Lecture 3: Correctness of Distributed Systems

What guarantees does our RPC protocol make?

Two important properties:

  1. If a client receives a response, then that reseponse is "correct".
    • (What does "correct" mean? For now, let's assume the RPC is stateless. Then correctness means the server executed the function we asked for and sent back the right return value. We will handle stateful correctness later.)
  2. When a client sends a request, it will eventually get a response to that request.

These two properties have very different flavors. Property 1 is what is known as a "safety property", while Property 2 is a "liveness property".

When are safety and liveness properties false?

The distinction between safety and liveness is important in the theory of distributed systems. A good way to think about this distinction is to ask: what does it mean for each kind of property to be false?

  • A safety property can be violated with a finite sequence of events starting from the initial state.
  • A liveness property can only be violated by an infinite sequence of events.

The slogans are:

  • Safety: bad things never happen
  • Liveness: good things eventually happen

When are safety and liveness properties true?

We'll focus on safety.

  • To prove a safety property, you need to consider each possible finite execution and show that it does not violate safety.
  • Challenge: In all but the most trivial systems, there are infinitely many finite executions! So we can't just enumerate them and check each one.
  • Question: How can we get guarantees about all (infinitely many) finite executions by doing only a finite amount of reasoning work?
    • Answer: Mathematical proof. Specifically, induction.

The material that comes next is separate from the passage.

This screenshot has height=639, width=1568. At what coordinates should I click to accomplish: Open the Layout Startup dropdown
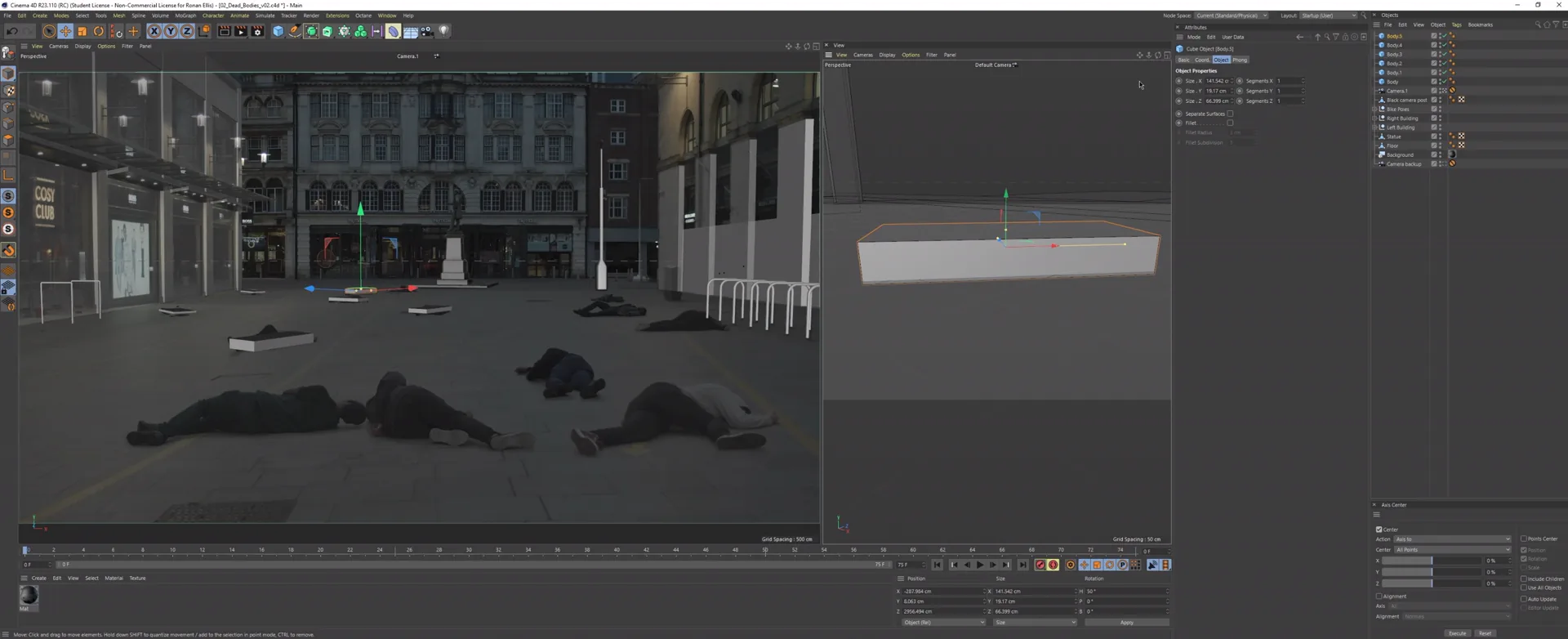click(x=1328, y=16)

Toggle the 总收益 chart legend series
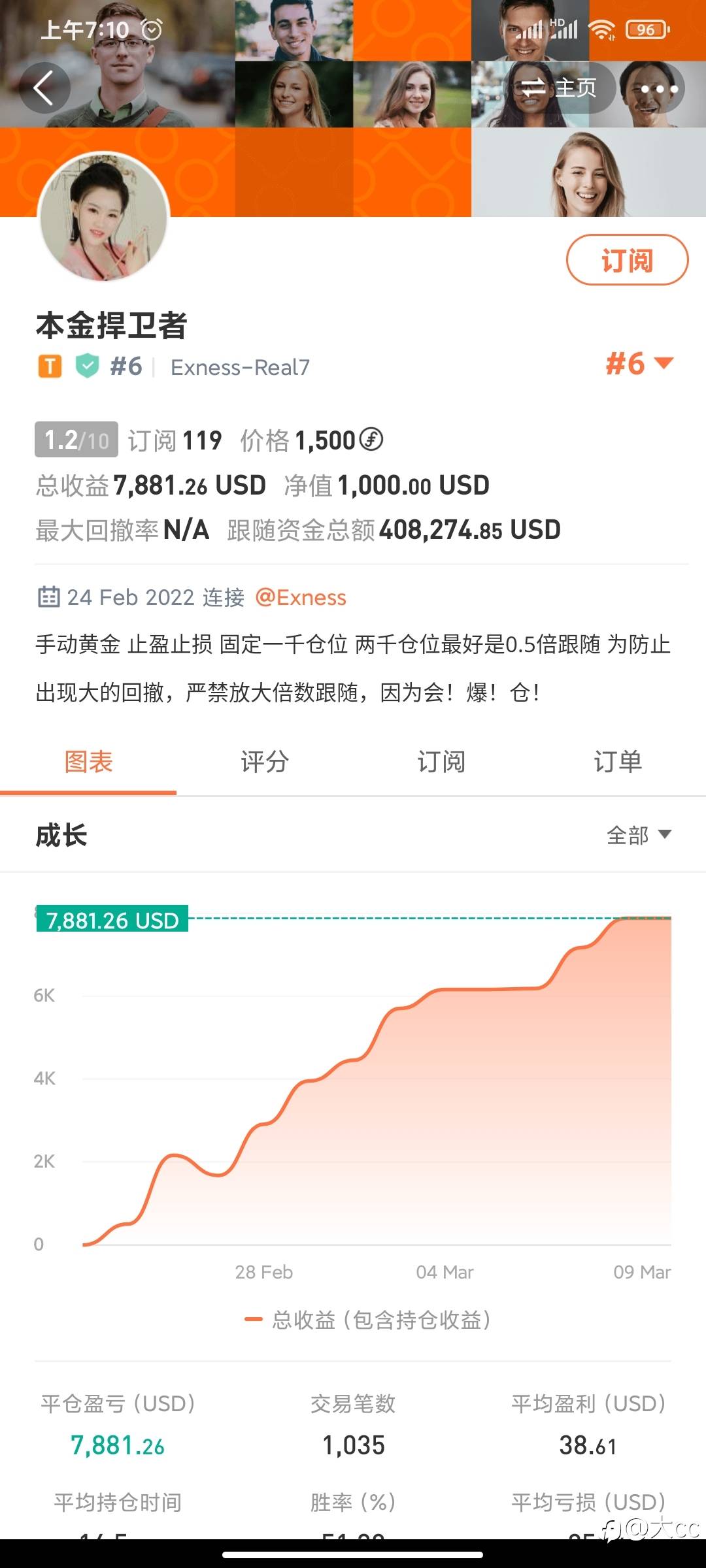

Recall: Mathematical induction

  • The most basic form of induction is induction on the natural numbers, also known as "mathematical" induction.
  • Mathematical induction allows us to prove a claim of the form \(\forall n.\, P(n)\).
  • Notice this is again an infinite number of claims: \(P(0)\), \(P(1)\), \(P(2)\), etc.
  • So we can't just prove them all by enumerating all the natural numbers—there are infinitely many natural numbers!
  • Instead, induction tells us to prove
    • (base case) \(P(0)\)
    • (inductive case) If \(P(k)\), then \(P(k+1)\).
  • This finite amound of work allows to conclude the infinite number of facts \(\forall n.\, P(n)\).
    • Why? Well suppose you want to know that \(P(100)\) is true.
      • By the base case, \(P(0)\) is true.
      • Then by one application of the inductive case, it follows that \(P(1)\) is true.
      • By another application of the inductive case, it follows that \(P(2)\) is true.
      • Continuing to apply the inductive case over and over, we eventually conclude that \(P(100)\) is true.
    • Nothing special about 100. Same idea works for any natural number
    • Therefore \(P\) is true for all natural numbers.

States and Executions

  • A state is a global state (of a distributed system). This consists of:
    • The local state of each node
    • The timers at each node that have been set but not yet fired.
    • The set of all messages that have ever been sent. (Whether or not they have been received.)
  • An execution is a non-empty (finite or infinite) sequence of states where:
    • The first state in the sequence is initial.
      • A state is initial if all the node local is initialized as described by the protocol, any initial timers have been set, and the network is empty.
    • All adjacent pairs of states \(s_i\) and \(s_{i+1}\) in the sequence are related by a possible step in our network model.
      • Our network model includes:
        • Steps that drop messages.
        • (We don't need explicit steps to reorder, delay, or duplicate messages, as we will see.)
        • Steps that deliver some message that was sent.
        • Steps that fire some timer that was set.